When I was a child, and things troubled me I found great comfort in the 1954 Eddie Fisher top ten song,” Count Your Blessings.”
“When I’m worried and I can’t sleep I count my blessings instead of sheep, and I fall asleep, counting my blessings.”
How frequently that haunting refrain has played in my mind over the past seven months! The novelty, if ever there was one, of the pandemic has worn off. The “camping trip alone in the woods” mentality that some of us could adopt during the early weeks of lockdown has long since given way to the harsh realities of isolation, economic hardship, suffering and death which are the enduring “worries” of the time in which we are now living.
And yet … if there is a single factor that has sustained the Jewish people through the many dark nights history has forced us to live through, it is our ability to savor and count our blessings.
The response of Bat Yam Temple of the islands to the pandemic is a wonderful example of counting our blessings in the midst of “worry.”
Instead of allowing Covid-19 to sink us, our leadership team, headed by Michael Hochschild and Janice Chaddock, exhorted us to pool our individual skills and dedicate them to furthering the congregation’s sacred task of providing a warm, welcoming center of meaningful Jewish worship, study, community and social justice initiatives. Other congregations have responded similarly.
Among the blessings we have discovered is the miracle of our extended reach. Passover was a prime example. Our Seder included participants not only from Sanibel but also from as far away as Hawaii and Europe and many places in between.
Likewise our High Holy Day worship was a miracle.

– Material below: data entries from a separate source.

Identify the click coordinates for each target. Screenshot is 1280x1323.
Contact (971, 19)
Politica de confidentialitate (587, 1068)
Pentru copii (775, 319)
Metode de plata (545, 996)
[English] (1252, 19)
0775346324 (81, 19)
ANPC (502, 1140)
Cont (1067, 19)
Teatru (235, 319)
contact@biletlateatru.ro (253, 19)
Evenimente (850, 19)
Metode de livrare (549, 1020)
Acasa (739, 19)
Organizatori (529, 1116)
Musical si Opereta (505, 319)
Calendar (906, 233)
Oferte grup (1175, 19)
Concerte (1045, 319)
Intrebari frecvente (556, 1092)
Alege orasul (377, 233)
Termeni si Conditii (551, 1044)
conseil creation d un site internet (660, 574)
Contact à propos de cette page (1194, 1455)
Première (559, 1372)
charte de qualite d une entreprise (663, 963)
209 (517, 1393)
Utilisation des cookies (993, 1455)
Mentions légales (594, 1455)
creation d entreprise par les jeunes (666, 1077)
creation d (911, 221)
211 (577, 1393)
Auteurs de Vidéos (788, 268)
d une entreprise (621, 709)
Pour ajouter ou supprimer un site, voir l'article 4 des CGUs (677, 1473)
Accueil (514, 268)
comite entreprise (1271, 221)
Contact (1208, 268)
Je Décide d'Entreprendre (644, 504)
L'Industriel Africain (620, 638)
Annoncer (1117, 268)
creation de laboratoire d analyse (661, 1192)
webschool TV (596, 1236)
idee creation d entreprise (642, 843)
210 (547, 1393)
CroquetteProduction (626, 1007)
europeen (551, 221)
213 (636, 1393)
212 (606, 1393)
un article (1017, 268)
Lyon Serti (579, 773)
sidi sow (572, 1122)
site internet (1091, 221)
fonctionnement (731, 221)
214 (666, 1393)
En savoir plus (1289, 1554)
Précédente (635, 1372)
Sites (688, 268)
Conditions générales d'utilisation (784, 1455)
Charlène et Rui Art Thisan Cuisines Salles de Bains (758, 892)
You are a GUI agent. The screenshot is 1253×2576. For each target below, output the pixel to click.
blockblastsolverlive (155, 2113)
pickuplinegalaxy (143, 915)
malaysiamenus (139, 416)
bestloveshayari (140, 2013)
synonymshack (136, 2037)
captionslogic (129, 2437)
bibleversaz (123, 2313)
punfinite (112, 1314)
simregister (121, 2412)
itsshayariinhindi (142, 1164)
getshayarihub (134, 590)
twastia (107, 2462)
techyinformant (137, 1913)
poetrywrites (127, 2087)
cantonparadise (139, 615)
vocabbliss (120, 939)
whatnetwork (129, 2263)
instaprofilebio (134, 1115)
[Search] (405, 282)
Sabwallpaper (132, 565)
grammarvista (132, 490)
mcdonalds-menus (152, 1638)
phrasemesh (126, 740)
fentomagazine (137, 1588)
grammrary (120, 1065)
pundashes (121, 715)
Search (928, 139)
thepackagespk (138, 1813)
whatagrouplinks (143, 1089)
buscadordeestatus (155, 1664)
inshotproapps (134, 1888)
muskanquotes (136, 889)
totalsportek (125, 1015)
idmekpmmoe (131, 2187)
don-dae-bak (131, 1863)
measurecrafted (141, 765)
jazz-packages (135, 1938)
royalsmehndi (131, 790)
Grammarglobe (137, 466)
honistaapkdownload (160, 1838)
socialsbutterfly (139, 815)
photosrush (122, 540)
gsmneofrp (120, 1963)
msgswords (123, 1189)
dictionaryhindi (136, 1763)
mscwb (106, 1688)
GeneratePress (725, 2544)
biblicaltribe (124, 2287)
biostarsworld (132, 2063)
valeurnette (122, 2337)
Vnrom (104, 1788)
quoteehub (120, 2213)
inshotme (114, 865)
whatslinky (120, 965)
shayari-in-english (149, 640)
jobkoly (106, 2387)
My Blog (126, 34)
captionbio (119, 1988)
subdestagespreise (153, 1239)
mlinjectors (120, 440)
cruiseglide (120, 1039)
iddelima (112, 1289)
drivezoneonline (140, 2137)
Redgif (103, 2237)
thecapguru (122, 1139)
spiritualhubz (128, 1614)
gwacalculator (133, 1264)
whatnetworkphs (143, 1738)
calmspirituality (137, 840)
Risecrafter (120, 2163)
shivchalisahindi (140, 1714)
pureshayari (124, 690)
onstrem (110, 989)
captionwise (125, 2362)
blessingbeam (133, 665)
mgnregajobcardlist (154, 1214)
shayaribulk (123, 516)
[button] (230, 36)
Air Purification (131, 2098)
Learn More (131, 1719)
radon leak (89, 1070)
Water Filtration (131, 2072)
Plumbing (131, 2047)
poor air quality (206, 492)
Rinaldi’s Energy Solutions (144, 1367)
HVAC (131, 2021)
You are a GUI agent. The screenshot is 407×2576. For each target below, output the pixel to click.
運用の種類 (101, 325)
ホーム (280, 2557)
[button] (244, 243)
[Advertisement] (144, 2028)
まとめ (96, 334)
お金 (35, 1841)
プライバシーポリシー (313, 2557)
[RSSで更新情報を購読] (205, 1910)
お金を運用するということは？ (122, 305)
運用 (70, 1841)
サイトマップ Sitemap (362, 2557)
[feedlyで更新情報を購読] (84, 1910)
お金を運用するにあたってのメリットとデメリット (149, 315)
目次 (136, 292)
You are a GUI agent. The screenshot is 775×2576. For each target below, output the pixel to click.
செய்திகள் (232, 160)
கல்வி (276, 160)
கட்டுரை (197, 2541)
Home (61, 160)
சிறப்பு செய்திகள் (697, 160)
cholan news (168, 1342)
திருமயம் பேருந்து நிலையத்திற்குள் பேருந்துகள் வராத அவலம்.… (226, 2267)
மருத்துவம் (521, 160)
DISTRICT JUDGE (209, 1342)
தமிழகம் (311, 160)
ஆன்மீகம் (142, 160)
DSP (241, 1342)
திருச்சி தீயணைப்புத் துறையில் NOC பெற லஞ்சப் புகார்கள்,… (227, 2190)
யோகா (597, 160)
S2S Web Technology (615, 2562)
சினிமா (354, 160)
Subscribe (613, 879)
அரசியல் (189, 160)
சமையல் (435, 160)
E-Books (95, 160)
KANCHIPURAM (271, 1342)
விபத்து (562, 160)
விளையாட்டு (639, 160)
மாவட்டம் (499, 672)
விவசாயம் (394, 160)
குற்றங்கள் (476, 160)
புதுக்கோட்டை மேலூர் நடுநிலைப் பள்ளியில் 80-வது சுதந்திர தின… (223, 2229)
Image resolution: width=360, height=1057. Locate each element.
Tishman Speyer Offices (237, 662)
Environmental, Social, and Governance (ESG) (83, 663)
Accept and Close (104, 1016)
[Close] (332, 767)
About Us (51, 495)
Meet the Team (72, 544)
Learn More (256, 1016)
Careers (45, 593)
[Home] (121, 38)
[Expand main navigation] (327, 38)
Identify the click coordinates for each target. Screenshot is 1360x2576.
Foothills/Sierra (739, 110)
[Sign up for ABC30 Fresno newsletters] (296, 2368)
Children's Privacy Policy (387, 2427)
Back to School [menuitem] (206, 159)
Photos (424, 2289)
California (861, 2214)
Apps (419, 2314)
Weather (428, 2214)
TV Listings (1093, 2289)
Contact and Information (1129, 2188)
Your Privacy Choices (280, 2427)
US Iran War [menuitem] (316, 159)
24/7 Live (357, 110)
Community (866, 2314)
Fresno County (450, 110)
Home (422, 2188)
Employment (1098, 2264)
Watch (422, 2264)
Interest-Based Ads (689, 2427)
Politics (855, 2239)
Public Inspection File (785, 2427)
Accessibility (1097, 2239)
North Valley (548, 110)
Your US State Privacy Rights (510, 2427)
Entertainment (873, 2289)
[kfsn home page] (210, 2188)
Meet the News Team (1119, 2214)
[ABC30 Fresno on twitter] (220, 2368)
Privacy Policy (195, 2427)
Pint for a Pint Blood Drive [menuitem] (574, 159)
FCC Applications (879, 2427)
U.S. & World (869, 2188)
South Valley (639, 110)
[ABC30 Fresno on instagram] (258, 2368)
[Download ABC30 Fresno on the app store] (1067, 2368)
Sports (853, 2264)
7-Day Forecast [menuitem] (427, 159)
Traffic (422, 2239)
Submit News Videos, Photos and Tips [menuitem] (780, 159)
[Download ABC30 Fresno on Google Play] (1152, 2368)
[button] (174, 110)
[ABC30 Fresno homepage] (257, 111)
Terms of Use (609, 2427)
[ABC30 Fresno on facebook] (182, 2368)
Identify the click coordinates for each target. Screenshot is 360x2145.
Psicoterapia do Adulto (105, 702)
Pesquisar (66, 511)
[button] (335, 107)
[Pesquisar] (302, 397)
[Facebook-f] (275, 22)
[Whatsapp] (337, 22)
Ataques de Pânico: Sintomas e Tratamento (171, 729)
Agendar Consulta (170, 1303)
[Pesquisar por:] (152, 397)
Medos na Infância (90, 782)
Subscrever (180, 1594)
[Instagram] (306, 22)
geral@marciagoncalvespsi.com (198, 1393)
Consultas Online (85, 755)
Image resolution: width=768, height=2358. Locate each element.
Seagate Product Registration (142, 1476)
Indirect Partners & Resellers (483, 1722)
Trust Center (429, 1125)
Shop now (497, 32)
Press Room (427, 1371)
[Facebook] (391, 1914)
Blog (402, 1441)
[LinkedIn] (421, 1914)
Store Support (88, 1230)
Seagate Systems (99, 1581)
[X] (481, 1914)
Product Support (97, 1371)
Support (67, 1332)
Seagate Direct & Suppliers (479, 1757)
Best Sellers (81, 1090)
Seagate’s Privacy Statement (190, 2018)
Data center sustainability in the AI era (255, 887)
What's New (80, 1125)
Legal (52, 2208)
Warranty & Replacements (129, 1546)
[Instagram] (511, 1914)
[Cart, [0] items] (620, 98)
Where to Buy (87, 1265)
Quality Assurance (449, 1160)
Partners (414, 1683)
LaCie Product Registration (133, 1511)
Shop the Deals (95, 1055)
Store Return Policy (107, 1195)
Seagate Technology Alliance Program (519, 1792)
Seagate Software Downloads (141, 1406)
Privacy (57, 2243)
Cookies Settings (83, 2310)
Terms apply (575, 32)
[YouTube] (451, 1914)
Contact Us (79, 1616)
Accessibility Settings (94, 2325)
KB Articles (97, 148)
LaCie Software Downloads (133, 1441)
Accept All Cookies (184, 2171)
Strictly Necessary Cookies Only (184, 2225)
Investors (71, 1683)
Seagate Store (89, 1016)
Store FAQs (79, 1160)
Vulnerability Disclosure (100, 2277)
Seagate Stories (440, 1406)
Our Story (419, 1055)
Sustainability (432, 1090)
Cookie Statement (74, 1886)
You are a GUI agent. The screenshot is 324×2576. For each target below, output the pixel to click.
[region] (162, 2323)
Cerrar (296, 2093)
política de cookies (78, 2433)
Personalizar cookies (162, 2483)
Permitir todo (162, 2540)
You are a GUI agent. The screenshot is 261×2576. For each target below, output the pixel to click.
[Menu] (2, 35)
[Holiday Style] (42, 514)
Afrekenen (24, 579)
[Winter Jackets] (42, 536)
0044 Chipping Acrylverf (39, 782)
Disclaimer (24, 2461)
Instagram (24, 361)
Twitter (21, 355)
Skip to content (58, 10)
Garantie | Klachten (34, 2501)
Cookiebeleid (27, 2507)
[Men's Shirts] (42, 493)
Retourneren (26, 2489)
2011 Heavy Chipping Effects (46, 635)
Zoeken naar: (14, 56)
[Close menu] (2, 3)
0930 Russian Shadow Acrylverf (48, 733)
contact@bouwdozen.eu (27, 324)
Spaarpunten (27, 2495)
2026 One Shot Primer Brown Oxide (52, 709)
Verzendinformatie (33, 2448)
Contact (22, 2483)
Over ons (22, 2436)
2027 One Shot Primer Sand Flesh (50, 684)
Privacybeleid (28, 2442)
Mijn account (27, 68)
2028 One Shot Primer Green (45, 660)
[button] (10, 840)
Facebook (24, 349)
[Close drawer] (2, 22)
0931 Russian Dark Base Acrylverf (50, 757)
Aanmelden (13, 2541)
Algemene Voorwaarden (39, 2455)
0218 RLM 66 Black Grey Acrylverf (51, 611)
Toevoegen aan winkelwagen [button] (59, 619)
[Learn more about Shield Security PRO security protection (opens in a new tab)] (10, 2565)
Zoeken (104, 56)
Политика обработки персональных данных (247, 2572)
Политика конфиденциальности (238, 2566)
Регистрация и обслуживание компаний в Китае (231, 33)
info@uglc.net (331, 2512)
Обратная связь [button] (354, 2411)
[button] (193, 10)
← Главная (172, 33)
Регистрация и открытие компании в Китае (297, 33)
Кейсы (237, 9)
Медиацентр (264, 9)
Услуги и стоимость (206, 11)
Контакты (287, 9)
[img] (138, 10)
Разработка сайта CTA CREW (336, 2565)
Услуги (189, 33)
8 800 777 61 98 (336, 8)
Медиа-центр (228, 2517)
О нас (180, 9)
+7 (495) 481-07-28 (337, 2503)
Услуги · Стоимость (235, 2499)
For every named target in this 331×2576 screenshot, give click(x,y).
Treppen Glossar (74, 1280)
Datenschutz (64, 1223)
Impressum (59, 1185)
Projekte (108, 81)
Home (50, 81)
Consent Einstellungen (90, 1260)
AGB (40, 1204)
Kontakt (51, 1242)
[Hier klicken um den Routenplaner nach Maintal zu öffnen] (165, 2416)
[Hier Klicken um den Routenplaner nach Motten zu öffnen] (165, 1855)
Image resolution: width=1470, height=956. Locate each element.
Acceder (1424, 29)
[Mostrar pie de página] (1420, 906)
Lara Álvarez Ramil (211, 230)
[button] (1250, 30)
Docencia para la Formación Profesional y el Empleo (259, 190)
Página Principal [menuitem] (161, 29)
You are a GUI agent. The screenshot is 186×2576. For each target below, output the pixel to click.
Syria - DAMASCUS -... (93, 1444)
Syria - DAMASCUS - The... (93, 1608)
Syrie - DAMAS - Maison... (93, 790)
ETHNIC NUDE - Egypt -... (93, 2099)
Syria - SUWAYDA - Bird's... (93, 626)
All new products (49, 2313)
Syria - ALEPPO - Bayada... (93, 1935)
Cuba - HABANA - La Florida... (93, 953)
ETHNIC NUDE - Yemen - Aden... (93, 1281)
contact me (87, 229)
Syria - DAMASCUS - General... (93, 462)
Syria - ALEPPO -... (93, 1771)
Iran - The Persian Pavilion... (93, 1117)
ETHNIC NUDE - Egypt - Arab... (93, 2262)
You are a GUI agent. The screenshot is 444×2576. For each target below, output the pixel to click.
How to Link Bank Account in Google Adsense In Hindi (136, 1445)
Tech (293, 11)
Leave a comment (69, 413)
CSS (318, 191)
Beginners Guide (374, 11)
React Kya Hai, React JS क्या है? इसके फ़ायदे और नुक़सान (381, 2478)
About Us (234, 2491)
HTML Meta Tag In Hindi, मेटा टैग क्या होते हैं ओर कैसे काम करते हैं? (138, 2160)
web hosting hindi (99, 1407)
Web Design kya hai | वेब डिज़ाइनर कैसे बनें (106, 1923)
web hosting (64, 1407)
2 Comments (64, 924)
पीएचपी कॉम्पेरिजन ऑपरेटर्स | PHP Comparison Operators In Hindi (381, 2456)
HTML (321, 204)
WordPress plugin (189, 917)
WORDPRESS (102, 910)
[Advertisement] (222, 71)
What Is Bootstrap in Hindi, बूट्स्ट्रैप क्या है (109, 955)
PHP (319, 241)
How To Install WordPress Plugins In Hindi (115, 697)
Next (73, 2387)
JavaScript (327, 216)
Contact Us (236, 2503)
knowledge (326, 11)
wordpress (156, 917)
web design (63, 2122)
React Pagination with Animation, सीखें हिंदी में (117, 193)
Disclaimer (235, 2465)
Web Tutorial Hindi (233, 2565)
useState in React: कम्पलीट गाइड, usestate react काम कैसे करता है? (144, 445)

This year many congregations spent big money on costly show business technology and professional experts to pre-record dazzling extravaganzas to enhance their Holy Day offerings. To each their own! But Bat Yam Temple of the Islands quickly and prudently decided to maintain the boundary between soulful worship and show business. Relying on the considerable knowledge and skill thankfully possessed by our wonderful Tech Team volunteers, our Holy Days were not only spiritually fulfilling, they reached far beyond the walls of our sanctuary to homes of congregants and others from around the country and other parts of the world.
Similarly our educational and social justice programs, which traditionally had been on hiatus between May and November stimulated hearts and minds not just in this country but in Germany, South Africa and Australia as well.
Personally, Vickie and I had looked forward for years to sharing the joy of our first grandchild’s Bar Mitzvah in November. The pandemic, though, forced us to forego the hugs and togetherness that would have brought our far-flung family together with great joy. We do not minimize how much our experience was diminished. But at the same time we savor our ability to view and share the joy of Zachary’s achievement through the miracle of modern technology.
Through many difficult periods of history our people have made do as best we could and continued to find blessings in difficult circumstances. Our celebration of Chanukah is a prime example. From slavery in Egypt to the Inquisition in Spain to the Shoah in Germany and many times in between, we have endured. And while it threatens to continue to plague us, the Covid -19 pandemic will not defeat us either.
Lam-rot ha-Kol (in spite of everything) as we say in Hebrew, we Jews have survived and thrived because of our ability – even in the darkest of hours—to count our blessings and trust that the future will be better.
This time of Covid-19 will be no different. Despite the difficulties of these days, our blessings are many, and our future will be bright
6 thoughts on “Counting Our Blessings”
Thanks so much, Yancy!
I so appreciate your reading it and commenting, Lisa!
Thank you for your heartfelt words and mazal tov on your grandson’s Bar Mitzvah. I get a strong sense of community in your lines, an important part in sustaining us all. I would be glad to bring musical input if you think your community would like. Be well.
How wonderful, Beth,to hear from you! Thank you for these kind remarks. Do you know our Cantor, Murray Simon? You would like him.